Prior studies on the topic of scalable path planning for a Mars rover used a variant of Dijkstra’s algorithm to generate a path.^4,8 Their work assumed the existence of hard obstacles (e.g. cells are either obstructed or clear), used prespecified regions of interest, and considered only the rover itself without a cooperating helicopter. The use of a cooperating helicopter and a Markov decision process (MDP) to find optimal paths has been explored; however, using MDPs to solve the path planning problem introduces additional complexity due to time and path-dependent rewards for information gain.⁹ The problem does not strictly conform to the Markov property due to rewards being based on the previous spatiotemporal locations of the agent; therefore, solving the problem using MDPs requires methods, which can degrade computational performance or the quality of the result. A similar Mars rover navigation problem was solved using an MDP formulation; however, this research only considered slope when evaluating traversability, assumed a coarsse 20 × 20 m² cell size, and did not consider a cooperating helicopter.¹⁰ The addition of terrain type and rock abundance to their model could significantly increase the state and observation spaces.

Prior research has explored the use of a cooperating rover and drone for a small-scale rover navigation problem.¹¹ The authors compared a D* algorithm with their response time algorithm for rover path planning and did consider speed and traversability for different terrain types. Two drone exploration strategies were considered: greedy search and exhaustive search. Only three terrain types were considered: concrete, water, and grass, with water serving as a hard obstacle. The authors did not consider a priori probabilistic terrain classifications to inform their search, “no map, and no information about the terrain classes, is available a priori.”¹¹ Additionally, the authors assumed that the highest probability classification from their convolutional neural network classifier is the true classification.¹¹

A safe ship navigation problem with the goal of avoiding sea mines was solved under three different strategies, including the shortest path, least maneuvers, and a combined strategy.¹² Their developed algorithm was based on the A* algorithm and used a large map size of 6 × 4.5 km². The safe ship navigation problem was solved in 2D space with mines serving as hard obstacles and did not consider speed or traversability, only turning radius constraints.¹² Solution time varied depending on the level of optimality desired. Because their algorithm is online, the solution occurs in two stages with preprocessing times ranging from 1.3 min to 35.7 min and planning times ranging from 0.8 s to 16.2 s.

Performance comparisons of path constrained safe interval path planning and any-angle safe interval path planning algorithms for solving a rover path-planning problem with dynamic obstacles have been explored.¹³ Dynamic obstacle trajectories were assumed to be known a priori and the authors did not consider a cooperating helicopter or a traversability model. Their map size was 46 × 70 m² with 1 m² grid cells, and no solution times were included in the results.
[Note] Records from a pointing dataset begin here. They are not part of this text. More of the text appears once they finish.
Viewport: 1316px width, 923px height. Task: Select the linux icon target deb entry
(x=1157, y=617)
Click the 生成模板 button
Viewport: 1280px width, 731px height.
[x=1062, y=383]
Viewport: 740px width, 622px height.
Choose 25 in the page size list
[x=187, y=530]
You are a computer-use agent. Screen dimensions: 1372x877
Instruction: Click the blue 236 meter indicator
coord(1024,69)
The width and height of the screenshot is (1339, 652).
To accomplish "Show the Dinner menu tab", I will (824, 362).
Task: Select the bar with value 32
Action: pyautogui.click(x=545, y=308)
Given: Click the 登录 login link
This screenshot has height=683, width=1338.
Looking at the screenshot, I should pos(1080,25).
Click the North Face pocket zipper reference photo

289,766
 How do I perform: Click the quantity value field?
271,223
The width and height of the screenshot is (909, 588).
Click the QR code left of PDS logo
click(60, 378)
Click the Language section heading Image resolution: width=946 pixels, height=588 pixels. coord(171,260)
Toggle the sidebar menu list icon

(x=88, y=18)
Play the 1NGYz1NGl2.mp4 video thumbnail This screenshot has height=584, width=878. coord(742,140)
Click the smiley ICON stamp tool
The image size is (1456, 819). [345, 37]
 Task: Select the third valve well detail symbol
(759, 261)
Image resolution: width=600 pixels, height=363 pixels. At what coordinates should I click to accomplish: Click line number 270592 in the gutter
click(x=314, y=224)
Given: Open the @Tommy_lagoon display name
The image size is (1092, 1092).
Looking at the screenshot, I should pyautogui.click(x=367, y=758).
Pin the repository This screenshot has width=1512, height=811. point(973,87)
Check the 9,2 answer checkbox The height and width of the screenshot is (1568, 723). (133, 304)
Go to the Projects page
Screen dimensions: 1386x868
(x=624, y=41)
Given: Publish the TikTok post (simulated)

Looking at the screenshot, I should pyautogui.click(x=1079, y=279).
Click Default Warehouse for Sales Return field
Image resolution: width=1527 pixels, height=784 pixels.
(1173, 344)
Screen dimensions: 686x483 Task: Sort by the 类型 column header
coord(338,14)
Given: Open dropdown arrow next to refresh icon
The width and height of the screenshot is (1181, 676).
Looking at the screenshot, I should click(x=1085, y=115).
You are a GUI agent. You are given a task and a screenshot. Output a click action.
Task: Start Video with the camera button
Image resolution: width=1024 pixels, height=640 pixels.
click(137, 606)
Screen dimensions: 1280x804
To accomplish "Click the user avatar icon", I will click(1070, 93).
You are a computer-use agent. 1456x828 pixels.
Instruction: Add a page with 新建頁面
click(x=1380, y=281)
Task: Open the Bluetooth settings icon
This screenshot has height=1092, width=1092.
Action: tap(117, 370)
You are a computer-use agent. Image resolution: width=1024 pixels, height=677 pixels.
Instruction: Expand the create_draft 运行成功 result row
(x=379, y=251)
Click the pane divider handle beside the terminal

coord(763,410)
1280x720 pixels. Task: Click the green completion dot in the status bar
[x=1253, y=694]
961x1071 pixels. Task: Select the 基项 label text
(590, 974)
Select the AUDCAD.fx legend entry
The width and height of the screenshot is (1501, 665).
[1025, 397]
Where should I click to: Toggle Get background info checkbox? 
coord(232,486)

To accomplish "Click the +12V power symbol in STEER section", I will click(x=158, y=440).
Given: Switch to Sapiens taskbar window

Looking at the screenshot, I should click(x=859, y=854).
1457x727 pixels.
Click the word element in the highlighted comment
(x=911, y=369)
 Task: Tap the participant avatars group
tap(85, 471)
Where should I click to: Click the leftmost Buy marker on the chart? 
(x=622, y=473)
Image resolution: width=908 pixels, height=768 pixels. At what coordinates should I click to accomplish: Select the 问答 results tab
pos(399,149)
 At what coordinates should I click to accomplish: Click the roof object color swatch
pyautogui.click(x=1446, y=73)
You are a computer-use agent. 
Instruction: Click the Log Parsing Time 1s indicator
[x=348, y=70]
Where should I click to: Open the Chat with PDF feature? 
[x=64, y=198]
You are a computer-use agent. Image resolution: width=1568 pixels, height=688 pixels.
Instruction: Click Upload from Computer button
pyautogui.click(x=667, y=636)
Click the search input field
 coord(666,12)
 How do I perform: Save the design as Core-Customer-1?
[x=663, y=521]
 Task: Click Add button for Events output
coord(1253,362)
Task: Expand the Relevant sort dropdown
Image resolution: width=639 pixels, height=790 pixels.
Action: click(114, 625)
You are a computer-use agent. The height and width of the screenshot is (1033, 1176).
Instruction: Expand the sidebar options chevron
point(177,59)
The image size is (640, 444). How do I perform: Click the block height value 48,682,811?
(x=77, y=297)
Safe robot navigation in 2D and 3D spaces formulated as a mixed observability MDP problem and solved using a variant of the Monte-Carlo tree search (MCTS) algorithm.^14,15 Their research produced reasonable but suboptimal path plans on two simple maps. The authors considered only the presence of hard obstacles in their maps without a traversability model and did not consider a cooperating helicopter. The authors did not include solution times in their results aside from setting the maximum runtime to 180 min.

Traditional partially observable MDP (POMDP) approaches are less computationally tractable when compared with MDPs.¹⁶ While simple 2D POMDP models for aircraft and autonomous ground navigation research have been successful, these studies lack the high 1 m² resolution required for safe scalable autonomous navigation on an uncertain Mars environment.^17,18 The use of traditional POMDP approaches for this problem would require coarse sampling of the region or solutions for very small regions. Our research focuses on regions containing 40,000 to 673,854 1 m² cells allowing for multiple days (Martian Sol) of rover travel time and is beyond the scope of traditional POMDP approaches.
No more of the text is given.